Two prominent bitcoin gurus Gavin Andresen and Mike Hearn decided to release their own software distribution of bitcoin and ALTER the specification of bitcoin!
There will be a possibility to mine blocks with a new version number and new rules. This is meant to make bitcoin more democratic: larger blocks, more transactions per second, lower fees, wider adoption. Current bitcoin has reached near its capacity limits (not much more than 3 transactions per second) in the recent months and bitcoin developer community has FAILED to solve this problem. Bitcoin developers have typically adopted a conservative “wait and see” approach on almost all major issues (speed, centralization, some crypto and crypto engineering issues, etc..) and frequently failed to embrace the necessary reforms and fixes to be standardized and implemented in time, before it is too late. It takes some courage for two guys to split from the bitcoin community and to try to tackle the elemntary yet necessary reforms of bitcoin, which questions a larger group of developers has somewhat failed to take seriously so far.
It will be now for bitcoin adopters and miner pools to vote with their feet to show if this important modification of rules which govern the whole of bitcoin is going to be adopted. A lot is at stake:
- The fork called Bitcoin XT is initially compatible, but soon likely to become incompatible.
- The main modification update is known as BIP 101, the block size is increased to 8 megabytes on 11 January 2016 and will then double every two years for many years to come.
- There are also other proposals, mainly BIP 100/101/102 to solve the same problems.
- If there is enough people who adopt the new BIP101 rule for block formatting, this could result in monetary loss for people who hold their bitcoins on the wrong side of the divide.
- More specifically the new version is adopted inside Bitcoin XT software if 75% of miners accept it.
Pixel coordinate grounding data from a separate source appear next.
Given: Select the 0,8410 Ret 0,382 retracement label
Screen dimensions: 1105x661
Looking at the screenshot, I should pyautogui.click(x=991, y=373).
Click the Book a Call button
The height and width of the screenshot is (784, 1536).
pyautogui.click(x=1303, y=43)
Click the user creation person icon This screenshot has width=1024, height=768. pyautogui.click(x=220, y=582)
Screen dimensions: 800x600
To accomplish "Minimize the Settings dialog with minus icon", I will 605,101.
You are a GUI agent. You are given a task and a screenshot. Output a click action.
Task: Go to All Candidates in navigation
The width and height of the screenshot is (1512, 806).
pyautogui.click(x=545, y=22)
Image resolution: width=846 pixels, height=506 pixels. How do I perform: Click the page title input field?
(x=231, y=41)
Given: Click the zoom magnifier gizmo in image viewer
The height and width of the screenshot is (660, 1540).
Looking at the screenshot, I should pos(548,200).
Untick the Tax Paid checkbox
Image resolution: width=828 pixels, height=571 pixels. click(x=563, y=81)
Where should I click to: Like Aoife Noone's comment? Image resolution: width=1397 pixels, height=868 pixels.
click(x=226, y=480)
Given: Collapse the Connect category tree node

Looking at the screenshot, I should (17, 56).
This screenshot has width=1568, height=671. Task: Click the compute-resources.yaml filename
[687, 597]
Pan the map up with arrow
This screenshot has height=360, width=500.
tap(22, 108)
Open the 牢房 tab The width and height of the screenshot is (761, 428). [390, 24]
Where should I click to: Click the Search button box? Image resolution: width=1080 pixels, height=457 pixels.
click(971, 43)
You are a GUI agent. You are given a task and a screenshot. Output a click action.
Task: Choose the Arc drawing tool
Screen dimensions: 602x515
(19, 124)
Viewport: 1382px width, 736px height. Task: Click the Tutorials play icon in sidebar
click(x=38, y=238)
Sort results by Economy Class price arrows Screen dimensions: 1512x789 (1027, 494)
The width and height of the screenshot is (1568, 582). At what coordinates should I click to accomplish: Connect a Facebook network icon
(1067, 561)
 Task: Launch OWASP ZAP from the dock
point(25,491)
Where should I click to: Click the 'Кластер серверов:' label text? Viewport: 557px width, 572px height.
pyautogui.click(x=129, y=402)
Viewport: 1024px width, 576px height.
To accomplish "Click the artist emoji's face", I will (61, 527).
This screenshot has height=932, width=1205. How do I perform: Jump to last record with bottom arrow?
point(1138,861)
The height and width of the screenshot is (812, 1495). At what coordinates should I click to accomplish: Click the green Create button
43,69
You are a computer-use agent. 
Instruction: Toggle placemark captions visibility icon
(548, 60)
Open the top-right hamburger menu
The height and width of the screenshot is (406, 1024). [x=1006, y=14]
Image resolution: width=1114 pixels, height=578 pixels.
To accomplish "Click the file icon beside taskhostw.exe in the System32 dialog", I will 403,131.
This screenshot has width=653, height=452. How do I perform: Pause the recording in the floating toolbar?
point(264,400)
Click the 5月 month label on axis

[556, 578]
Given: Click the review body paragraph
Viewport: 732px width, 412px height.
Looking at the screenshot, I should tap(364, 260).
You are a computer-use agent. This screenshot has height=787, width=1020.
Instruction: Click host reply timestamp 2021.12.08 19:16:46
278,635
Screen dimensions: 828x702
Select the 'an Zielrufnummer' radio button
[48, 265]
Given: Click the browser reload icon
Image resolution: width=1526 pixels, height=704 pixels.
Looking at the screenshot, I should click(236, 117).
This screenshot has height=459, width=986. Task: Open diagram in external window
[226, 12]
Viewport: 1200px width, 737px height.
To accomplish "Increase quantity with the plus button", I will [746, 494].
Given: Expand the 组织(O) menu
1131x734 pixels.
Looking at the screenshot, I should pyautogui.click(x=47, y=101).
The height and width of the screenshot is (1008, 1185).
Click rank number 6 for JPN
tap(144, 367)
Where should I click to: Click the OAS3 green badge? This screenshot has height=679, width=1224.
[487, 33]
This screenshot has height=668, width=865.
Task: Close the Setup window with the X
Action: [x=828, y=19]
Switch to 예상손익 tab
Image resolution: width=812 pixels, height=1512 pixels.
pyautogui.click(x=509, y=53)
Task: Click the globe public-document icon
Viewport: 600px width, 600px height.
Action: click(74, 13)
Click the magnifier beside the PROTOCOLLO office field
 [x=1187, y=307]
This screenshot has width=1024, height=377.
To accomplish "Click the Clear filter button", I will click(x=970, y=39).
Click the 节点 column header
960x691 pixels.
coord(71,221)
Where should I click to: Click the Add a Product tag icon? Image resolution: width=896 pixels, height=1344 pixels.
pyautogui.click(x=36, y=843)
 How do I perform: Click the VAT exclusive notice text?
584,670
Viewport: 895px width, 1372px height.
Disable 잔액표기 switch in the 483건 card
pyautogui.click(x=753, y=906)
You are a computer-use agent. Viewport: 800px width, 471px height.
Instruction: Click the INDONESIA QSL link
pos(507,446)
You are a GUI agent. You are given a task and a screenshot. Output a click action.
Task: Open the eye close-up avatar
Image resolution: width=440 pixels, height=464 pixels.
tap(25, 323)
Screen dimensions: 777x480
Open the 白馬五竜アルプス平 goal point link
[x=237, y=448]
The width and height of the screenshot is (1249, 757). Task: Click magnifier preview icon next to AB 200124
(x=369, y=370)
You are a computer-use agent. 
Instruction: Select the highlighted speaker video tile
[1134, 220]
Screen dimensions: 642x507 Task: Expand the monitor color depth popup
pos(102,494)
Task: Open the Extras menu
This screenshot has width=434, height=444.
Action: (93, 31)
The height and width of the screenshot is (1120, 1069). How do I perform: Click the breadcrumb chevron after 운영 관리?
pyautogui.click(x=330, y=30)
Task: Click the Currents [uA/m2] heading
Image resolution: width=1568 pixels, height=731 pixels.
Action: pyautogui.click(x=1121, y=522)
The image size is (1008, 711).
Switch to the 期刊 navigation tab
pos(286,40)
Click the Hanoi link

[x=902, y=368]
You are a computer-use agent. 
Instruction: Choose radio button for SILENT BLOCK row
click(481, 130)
- If so, Bitcoin XT could become the main software distribution of bitcoin and dictate the rules in the future.
- A divorce or a fork in bitcoin community should lead to additional very hard to predict consequences, like further updates by both groups and a sort of divorce in bitcoin blockchain, and possibly emergence of two bitcoins which would NOT have the same market price.
- These events also reflect growing divisions inside the bitcoin community, for example bitcoin core developers and the bitcoin foundation do no longer agree.
Very clearly a majority of renowned bitcoin crypto currency and infosec technical experts and developers view this is a hostile takeover of bitcoin by just two guys who decided to seek popular support for their sudden and unilateral fork of bitcoin core software AND of the bitcoin specification.
Speaking to CoinDesk Mike Hearn compared their move to creating a political party. It appears that unlike Bitcoin Core, the new software distribution will not seek to achieve consensus inside the bitcoin dev community, as the two trouble makers in question became frustrated with this process, but this distribution will simply apply the decisions of the maintainer, yet people will also be invited to fork and modify the software. Thus moving the question of consensus to a later decision, well essentially by miners. So rather “Chinese miner oligarchy” than real democracy, yet somewhat more democratic and a lot more flexible than now.